When all is said and done, I am an
anguissette
. This is what it is to be Kushiel’s Chosen. No purpose, no quest, can change the nature of what I am; for good or for ill.

After a while, Joscelin and I both took seats, waiting. And in time, Karem returned, with a second man in tow, of indeterminate years, black-skinned and leathered with exposure to the sun, an embroidered cap perched atop his wooly hair.

“Radi Arumi,” I greeted him, standing and inclining my head. “In’demin aderq.”

A grin split his creased face at my words, showing strong white teeth. “Ha! It is a dream-spirit that speaks to me in Jeb’ez,” Radi Arumi said in pidgin Hellene. “Do I dream? My friend Karem dreams, and covers his groin with embarrassment.”

I colored, although I daresay I grew no redder than poor Karem. “Messire Arumi,” I said directly, ignoring it, “I am looking for the descendants of Melek al’Hakim, the Queen of Saba’s son. And I am told you know where to find them.”

“Ah.” Radi Arumi sat down, eyeing me and my companions. He wore loose-fitting, brightly colored robes, frayed at the edges. “There was a man, a Hellene man, asking about such things, a year or more gone by. He served a mistress in La Serenissima, he told me. He wanted to know if the stories were true. I guide the caravans to Meroë. He wanted to know if I could guide him to the scions of Saba. I told him yes.”

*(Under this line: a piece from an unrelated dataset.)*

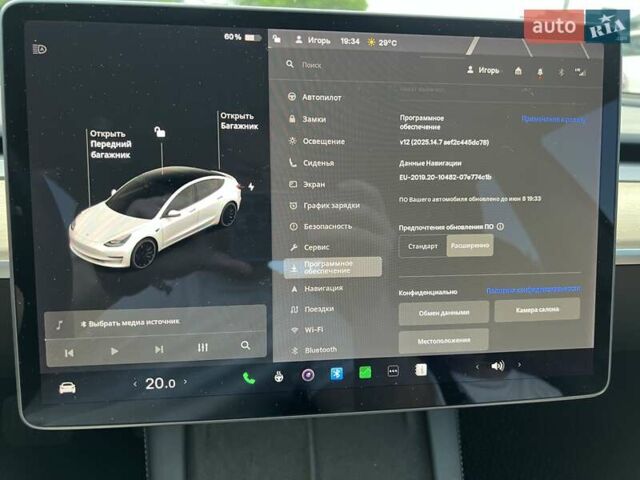Tap the car controls icon at bottom left
640x480 pixels.
click(x=67, y=387)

“You told him yes.” It was Joscelin who spoke, shifting subtly in his chair to show the hilts of his daggers, his sword. “Can you?” he inquired.

Nesmut drew up his knees and looked from one to the other, bright-eyed with interest. “Yes, kyrios,” Radi Arumi answered, giving Joscelin a seated half-bow. “Though it is far, far to the south, I can show you. But…” He held up one hand, pale palm outward, raising a finger. “It is a long journey, and difficult. Do you wish to make it?”